§ Data section
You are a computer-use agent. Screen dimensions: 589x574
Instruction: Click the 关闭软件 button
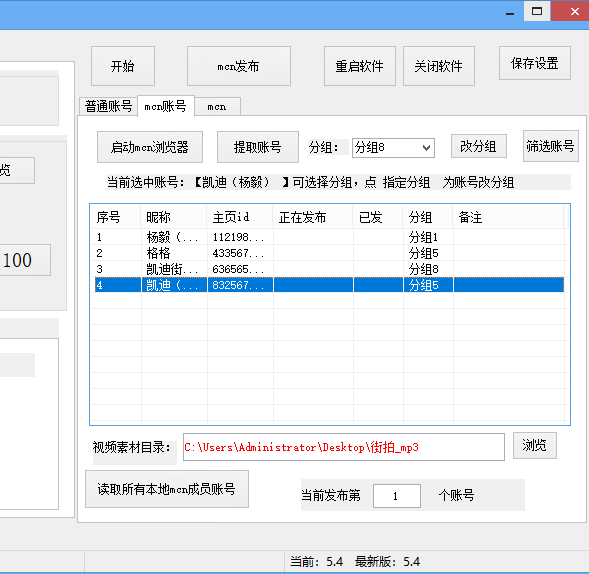pos(438,66)
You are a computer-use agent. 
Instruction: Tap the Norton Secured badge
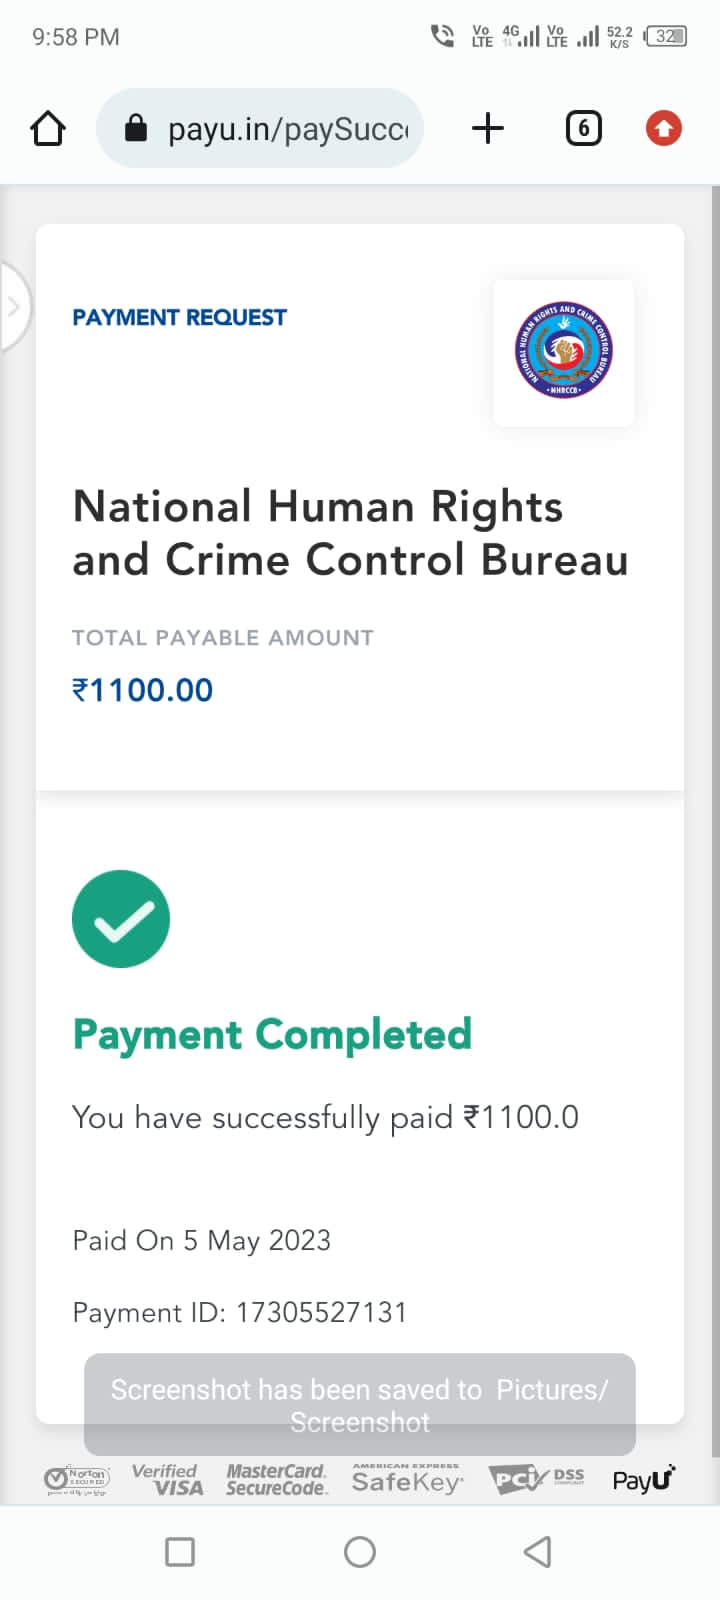coord(78,1479)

§ Your instructions
Would you copy out every line in the records that includes the string "agent"?

§ Answer space
You are a computer-use agent. Screen dimensions: 589x574
You are a computer-use agent. 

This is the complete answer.